Right-wing leader Nicos Anastasiades and communist-backed Stavros Malas are to contest a runoff poll in economic crisis-hit Greek Cyprus, final results of a presidential election today showed.
Democratic Rally (DISY) party head Anastasiades won 45 percent, ahead of Malas backed by the AKEL communist party, who clinched 27. Exit polls had shown the DISY leader with more than the 50 percent needed to avoid a Feb. 24 second round, but the official results were lower than the earlier reports.
Former Foreign Minister George Lillikas came in third with 25 percent, state television reported with 99 percent of the vote counted.
Exit polls had triggered chanting, honking of car horns and flying of party flags by DISY supporters, but they grew quiet as the official final results were announced.
Polling officials put turnout at 83 percent of a 550,000-electorate, down 6 percent on the island’s last presidential vote in 2008.
The election was seen as one of the most crucial since independence, with Greek Cypriots voting for a new president to rescue the recession-hit EU member state from bankruptcy.
Anastasiades backed ‘yes’ vote in 2004
Anastasiades, 66, also had the backing of the center-right Diko party in the race for the presidency, which unlike in previous polls on the normally affluent but divided island, focused on the economy rather than reunification efforts.
The most pressing task facing the next president as he starts a five-year term will be to agree austerity terms with a troika of lenders on a bailout to save the island’s Greek-exposed banks and failing economy.
Malas has argued for “softer” austerity measures.
President Demetris Christofias sought a bailout in June, and talks dragged on as the outgoing leader, who did not stand for re-election, resisted measures including privatisation and reopened talks with Russia on a top-up loan.
Christofias’s term runs out at the end of February The European Commission, European Central Bank and International Monetary Fund are awaiting the election result before offering the terms for a 17-billion-euro ($23-billion) lifeline.
On the political front, the international community will also expect the next Cypriot president to pick up the pieces of a deadlocked UN push for peace.
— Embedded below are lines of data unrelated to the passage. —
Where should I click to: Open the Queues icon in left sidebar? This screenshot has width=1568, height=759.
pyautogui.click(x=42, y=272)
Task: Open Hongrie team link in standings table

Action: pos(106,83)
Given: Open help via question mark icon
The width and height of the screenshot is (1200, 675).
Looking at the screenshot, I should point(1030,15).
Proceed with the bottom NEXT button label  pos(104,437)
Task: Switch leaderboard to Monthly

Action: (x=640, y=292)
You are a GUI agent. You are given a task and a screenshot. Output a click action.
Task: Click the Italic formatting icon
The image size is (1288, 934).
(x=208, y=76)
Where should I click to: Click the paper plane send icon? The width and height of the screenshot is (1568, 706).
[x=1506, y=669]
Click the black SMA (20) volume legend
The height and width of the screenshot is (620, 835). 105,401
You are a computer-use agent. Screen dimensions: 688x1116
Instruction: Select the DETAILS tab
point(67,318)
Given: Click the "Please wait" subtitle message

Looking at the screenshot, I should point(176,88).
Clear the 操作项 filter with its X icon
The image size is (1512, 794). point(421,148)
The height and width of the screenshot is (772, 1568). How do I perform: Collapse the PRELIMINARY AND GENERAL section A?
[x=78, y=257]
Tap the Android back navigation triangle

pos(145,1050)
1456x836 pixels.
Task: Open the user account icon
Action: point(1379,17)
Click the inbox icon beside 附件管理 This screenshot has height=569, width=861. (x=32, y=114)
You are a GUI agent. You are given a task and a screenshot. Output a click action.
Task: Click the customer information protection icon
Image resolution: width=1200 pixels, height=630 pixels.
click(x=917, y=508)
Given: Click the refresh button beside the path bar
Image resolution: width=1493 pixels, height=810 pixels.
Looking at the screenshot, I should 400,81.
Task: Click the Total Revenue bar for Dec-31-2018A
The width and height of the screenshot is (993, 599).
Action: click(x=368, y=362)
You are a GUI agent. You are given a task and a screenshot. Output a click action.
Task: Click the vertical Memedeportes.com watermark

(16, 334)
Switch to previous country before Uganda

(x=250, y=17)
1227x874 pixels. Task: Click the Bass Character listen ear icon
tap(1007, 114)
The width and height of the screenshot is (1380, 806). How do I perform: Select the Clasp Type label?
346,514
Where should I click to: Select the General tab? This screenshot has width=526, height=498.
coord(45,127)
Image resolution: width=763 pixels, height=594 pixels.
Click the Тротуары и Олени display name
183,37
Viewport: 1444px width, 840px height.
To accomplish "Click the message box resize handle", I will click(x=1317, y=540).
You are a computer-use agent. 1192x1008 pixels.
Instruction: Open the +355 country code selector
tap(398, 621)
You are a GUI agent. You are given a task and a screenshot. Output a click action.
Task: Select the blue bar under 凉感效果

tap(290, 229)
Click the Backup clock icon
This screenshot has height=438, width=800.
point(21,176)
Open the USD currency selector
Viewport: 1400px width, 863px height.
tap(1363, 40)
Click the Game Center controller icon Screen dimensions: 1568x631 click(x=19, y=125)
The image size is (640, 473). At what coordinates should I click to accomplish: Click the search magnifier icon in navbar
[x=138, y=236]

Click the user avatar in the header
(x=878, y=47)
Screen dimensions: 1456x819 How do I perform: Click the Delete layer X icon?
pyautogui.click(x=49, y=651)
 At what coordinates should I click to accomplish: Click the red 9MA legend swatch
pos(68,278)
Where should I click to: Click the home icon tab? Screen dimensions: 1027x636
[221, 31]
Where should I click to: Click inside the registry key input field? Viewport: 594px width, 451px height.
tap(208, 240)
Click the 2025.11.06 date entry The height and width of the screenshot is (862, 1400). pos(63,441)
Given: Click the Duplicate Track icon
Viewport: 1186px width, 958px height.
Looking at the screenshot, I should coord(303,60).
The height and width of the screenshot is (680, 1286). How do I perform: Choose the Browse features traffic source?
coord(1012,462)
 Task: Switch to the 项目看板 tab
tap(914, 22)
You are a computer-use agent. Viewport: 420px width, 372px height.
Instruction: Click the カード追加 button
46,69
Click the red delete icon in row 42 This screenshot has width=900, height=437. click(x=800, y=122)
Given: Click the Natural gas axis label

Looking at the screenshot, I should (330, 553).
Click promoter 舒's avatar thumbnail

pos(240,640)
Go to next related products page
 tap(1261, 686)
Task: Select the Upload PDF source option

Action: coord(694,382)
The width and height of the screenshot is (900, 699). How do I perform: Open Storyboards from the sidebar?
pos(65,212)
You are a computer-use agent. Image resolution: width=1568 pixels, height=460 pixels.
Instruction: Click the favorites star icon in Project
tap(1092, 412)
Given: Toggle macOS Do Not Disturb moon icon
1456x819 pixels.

Anastasiades supported a failed “yes” vote for a U.N. reunification blueprint in 2004, even though it was overwhelmingly rejected by Greek Cypriots, resulting in a divided island joining the EU.
Cyprus, which gained independence from Britain in 1960, has been divided since 1974 when Turkish troops intervened and seized its northern third in response to an Athens-inspired coup aimed at uniting the island and Greece.